■ **CONSIGNA**: En el texto sobre geopolítica y vínculos sociales, ¿cuáles son los tres ejes fundamentales de trabajo que propone Nelia Tello Peón?

■ **TEXTO FUENTE**:
CIUDAD DE MÉXICO.- En un contexto internacional marcado por conflictos armados, disputas económicas, polarización política e incertidumbre global, la geopolítica impacta directamente la vida cotidiana, las relaciones sociales y la manera en que las personas se vinculan con su entorno, afirmó Nelia Tello Peón, profesora de carrera de la Escuela Nacional de Trabajo Social (ENTS) de la UNAM.
Durante su participación en el 26º Congreso Internacional sobre Diversidad en Organizaciones, Comunidades y Naciones, realizado en la ENTS, al presentar la ponencia “La nueva geopolítica y los lazos y vínculos que nos urgen”, reflexionó sobre las consecuencias sociales y humanas derivadas de las tensiones geopolíticas.
Explicó que el escenario mundial atraviesa procesos de disputa territorial, económica y política que han generado un entorno de amenaza permanente, miedo e inestabilidad social, cuyos efectos impactan directamente ámbitos como seguridad, salud, educación, convivencia comunitaria y relaciones humanas.
La sociedad enfrenta un proceso creciente de fragmentación social e individualismo, donde prevalecen dinámicas que aíslan a las personas y debilitan los vínculos colectivos, promoviendo la idea de que los problemas sociales deben resolverse de manera individual y no comunitaria, advirtió.
En ese sentido, la académica señaló que “la guerra, la violencia, el autoritarismo y la desigualdad son relaciones sociales fracturadas”, producto de un modelo que privilegia la competencia, el consumo y la polarización.
Además, destacó el papel que desempeñan las redes sociales y los algoritmos en la construcción de realidades fragmentadas, donde las personas reciben únicamente contenidos afines a sus propias creencias, dificultando el diálogo, el pensamiento crítico y la construcción de consensos sociales.
Frente a este panorama, la especialista en los temas de violencia e inseguridad puso énfasis en la necesidad de reconstruir el tejido social mediante el fortalecimiento de las relaciones humanas, la recuperación del espacio público y la participación colectiva.
Al respecto, subrayó que las personas requieren del otro para sobrevivir, construir identidad y desarrollarse plenamente, por lo que llamó a recuperar el sentido de comunidad, el diálogo y la construcción colectiva frente a un modelo social centrado en el aislamiento y el consumo.
“Somos seres humanos en plural; no podemos existir en singular. La única manera de construir paz es confrontándonos con el otro, dialogando y reconociendo nuestras diferencias”, aseguró.
Finalmente propuso trabajar desde tres ejes fundamentales: la reconceptualización de los problemas sociales, la resignificación de las relaciones humanas y la recreación de los espacios sociales y públicos, “desde tener voz con el otro, voz en el espacio público”.

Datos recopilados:
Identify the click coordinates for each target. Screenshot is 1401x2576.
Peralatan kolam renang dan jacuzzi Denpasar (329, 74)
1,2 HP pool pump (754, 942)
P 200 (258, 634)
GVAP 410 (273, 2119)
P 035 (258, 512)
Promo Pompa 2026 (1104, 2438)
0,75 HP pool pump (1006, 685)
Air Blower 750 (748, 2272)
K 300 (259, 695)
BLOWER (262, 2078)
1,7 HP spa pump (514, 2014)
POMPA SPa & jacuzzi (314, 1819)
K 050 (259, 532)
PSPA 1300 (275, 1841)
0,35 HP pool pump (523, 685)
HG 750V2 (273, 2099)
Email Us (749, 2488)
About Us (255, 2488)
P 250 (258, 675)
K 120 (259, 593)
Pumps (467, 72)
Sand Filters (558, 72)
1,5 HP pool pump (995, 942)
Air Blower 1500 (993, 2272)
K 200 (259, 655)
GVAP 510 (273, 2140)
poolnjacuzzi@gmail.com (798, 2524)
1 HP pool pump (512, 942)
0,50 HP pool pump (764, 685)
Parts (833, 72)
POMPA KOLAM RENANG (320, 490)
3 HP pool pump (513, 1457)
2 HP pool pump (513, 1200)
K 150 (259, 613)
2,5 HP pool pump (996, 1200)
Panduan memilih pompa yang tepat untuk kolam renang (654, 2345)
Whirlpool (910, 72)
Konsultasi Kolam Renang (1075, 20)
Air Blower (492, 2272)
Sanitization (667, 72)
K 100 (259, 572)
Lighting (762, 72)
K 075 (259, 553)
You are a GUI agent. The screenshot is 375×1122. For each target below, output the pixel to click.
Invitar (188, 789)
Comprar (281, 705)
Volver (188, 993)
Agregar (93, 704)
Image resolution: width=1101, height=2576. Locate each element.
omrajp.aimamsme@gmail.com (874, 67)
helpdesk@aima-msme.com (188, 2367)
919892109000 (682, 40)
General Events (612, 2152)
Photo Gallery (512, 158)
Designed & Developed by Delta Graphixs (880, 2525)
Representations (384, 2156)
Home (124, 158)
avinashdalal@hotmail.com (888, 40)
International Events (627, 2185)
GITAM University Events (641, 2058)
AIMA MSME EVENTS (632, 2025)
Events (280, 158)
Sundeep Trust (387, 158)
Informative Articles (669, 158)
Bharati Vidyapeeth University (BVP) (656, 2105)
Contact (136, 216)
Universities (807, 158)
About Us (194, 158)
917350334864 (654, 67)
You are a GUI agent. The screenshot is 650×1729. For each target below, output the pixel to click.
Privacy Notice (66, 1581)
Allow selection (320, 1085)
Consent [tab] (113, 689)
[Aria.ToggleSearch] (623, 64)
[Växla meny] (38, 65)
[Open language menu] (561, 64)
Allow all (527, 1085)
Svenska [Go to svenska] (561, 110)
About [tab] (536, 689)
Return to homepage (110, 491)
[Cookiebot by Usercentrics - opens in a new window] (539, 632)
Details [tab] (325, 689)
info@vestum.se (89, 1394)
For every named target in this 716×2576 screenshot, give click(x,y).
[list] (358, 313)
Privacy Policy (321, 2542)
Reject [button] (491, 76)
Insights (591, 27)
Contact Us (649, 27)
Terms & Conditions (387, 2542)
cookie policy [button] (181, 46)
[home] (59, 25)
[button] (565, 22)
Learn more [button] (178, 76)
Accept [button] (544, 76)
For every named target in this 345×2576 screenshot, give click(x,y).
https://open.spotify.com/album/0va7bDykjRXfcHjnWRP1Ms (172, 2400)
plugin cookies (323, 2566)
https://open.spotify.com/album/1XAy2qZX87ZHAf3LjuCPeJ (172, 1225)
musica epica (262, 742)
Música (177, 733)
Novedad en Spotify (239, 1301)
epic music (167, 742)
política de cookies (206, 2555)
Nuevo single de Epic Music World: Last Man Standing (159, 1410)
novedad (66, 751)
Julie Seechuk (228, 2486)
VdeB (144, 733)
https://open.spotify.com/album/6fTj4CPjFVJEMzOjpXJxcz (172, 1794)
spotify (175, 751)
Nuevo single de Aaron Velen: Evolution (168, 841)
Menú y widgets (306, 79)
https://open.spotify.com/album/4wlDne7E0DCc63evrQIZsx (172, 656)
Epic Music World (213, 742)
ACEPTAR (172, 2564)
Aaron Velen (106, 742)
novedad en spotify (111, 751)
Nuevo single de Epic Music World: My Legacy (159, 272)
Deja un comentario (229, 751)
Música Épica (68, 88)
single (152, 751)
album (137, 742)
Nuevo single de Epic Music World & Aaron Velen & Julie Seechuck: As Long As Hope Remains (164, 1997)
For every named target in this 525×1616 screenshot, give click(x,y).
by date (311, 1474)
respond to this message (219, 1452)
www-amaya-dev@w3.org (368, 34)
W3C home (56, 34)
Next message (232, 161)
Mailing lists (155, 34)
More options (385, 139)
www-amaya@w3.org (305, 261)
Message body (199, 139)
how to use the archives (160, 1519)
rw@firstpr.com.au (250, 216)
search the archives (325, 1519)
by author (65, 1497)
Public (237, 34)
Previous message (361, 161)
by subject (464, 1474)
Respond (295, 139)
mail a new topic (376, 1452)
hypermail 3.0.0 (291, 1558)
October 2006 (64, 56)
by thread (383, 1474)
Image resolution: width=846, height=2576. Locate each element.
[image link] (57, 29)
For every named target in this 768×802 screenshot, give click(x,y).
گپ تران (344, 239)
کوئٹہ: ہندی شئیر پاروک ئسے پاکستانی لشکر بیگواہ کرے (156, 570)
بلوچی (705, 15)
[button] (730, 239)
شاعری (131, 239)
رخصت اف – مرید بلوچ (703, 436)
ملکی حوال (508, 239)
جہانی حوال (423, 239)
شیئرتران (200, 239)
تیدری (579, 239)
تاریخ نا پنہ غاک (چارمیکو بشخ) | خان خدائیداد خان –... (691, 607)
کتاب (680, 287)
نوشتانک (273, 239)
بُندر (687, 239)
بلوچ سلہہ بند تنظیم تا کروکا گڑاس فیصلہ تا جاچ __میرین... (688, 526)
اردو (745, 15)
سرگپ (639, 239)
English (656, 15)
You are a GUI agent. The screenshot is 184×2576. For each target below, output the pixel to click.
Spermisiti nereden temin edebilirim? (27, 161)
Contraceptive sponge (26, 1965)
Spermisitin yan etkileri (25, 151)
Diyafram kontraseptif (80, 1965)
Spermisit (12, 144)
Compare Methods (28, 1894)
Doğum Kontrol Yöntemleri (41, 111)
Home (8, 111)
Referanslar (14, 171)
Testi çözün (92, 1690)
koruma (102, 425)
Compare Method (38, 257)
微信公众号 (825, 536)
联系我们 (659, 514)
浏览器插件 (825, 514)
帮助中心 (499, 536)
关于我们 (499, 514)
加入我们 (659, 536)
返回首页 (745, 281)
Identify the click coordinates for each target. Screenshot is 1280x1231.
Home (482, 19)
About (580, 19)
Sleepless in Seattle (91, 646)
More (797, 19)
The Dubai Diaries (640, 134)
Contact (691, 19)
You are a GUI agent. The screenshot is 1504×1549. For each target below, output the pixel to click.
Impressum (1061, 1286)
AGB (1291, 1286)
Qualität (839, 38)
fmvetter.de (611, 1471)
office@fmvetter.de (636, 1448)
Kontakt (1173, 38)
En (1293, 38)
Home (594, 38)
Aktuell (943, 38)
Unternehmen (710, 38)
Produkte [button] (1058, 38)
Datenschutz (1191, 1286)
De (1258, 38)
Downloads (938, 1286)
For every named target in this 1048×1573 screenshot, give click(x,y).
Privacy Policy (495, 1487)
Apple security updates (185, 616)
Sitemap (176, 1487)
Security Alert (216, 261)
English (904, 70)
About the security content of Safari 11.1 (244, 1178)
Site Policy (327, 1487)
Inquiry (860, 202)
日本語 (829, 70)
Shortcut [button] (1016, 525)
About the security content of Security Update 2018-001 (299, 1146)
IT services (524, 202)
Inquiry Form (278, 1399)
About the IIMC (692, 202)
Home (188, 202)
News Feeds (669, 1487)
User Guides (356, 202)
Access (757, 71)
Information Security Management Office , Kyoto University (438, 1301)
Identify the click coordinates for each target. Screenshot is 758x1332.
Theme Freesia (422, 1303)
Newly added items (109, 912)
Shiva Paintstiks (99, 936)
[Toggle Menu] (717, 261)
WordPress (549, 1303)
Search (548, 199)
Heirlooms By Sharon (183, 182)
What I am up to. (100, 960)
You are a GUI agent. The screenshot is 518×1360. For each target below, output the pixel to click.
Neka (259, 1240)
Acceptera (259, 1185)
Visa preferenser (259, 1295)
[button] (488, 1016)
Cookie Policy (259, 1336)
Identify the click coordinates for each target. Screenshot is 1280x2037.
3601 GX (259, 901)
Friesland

■ **EJERCICIO RESUELTO**: La reconceptualización de los problemas sociales, la resignificación de las relaciones humanas y la recreación de los espacios sociales y públicos.